Butternut Squash Soup

Butternut Squash is one of my favourite fall/winter vegetables. Served sweet or savoury, it never disappoints, plus it’s a nutritional powerhouse!

Here’s a run down of its top nutrient facts and all the reasons we should eat more squash this season (as if you even needed a reason).🙂

  • high in potassium. preventing high blood pressure and heart disease
  • high in fiber, supporting a healthy digestive tract
  • high in vitamin A (457% of your daily allowance), supporting eye health
  • high in maganese, helping maintain healthy bones
  • high in vitamin C, boosting immune function
  • high in antioxidants, reducing inflammation

Here’s a sweet and savoury soup that will delight your tastebuds.

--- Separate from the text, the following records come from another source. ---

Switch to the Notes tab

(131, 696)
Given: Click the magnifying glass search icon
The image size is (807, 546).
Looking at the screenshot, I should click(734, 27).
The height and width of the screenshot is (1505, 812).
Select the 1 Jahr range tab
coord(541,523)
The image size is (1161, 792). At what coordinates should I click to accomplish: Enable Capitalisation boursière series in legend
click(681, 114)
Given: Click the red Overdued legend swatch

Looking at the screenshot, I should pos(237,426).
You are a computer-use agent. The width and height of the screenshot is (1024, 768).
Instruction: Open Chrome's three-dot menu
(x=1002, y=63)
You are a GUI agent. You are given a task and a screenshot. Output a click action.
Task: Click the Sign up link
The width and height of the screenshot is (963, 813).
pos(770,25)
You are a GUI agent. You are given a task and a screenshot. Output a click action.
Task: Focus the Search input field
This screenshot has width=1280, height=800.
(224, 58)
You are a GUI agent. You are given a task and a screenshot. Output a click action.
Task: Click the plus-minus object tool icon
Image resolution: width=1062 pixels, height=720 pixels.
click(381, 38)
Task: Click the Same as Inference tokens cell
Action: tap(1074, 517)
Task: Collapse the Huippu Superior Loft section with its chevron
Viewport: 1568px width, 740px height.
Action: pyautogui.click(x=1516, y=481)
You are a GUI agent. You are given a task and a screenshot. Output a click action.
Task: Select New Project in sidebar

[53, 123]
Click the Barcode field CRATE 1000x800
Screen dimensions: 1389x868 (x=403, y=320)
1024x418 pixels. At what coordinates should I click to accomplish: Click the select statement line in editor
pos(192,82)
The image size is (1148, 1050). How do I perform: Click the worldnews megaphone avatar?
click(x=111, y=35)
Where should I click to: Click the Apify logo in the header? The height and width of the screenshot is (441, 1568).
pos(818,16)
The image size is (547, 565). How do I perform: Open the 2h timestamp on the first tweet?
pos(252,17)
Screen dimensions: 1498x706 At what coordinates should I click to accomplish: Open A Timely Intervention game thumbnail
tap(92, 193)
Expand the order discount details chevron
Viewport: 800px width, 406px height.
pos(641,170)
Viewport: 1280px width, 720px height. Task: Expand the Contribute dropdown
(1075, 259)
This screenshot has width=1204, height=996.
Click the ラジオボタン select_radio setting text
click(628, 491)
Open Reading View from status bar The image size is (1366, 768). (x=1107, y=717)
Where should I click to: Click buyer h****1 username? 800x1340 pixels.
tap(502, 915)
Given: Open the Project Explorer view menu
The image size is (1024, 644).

Butternut Squash Soup (yields 6-8 servings)

  • 1 tbsp coconut oil
  • 1 onion, chopped
  • 2 carrots, chopped
  • 2 stalks of celery, chopped
  • 1-2 tbsp curry powder (to taste)
  • 2 tsp fresh ginger, grated
  • 500-900 ml of vegetable or chicken broth
  • ½ cup pure apple juice
  • 4 cups, butternut squash, peeled and chopped
  • 1 cup pear, peeled and chopped
  • ¼ tsp himalayan sea salt
  • ground black pepper to taste
  1. Peel and chop butternut squash, drizzle with coconut oil and roast for 45 minutes.
  2. Melt coconut oil in saucepan. Add onions, carrots and celery. Cook until tender, about 5-10 minutes.
  3. Sprinkle curry powder over vegetables and cook for 3 minutes.
  4. Add ginger, broth, apple juice, pears and roasted squash.
  5. Bring to a boil, reduce heat to med-low, cover and simmer for 30-45 minutes.
  6. Let it cool slightly and purée.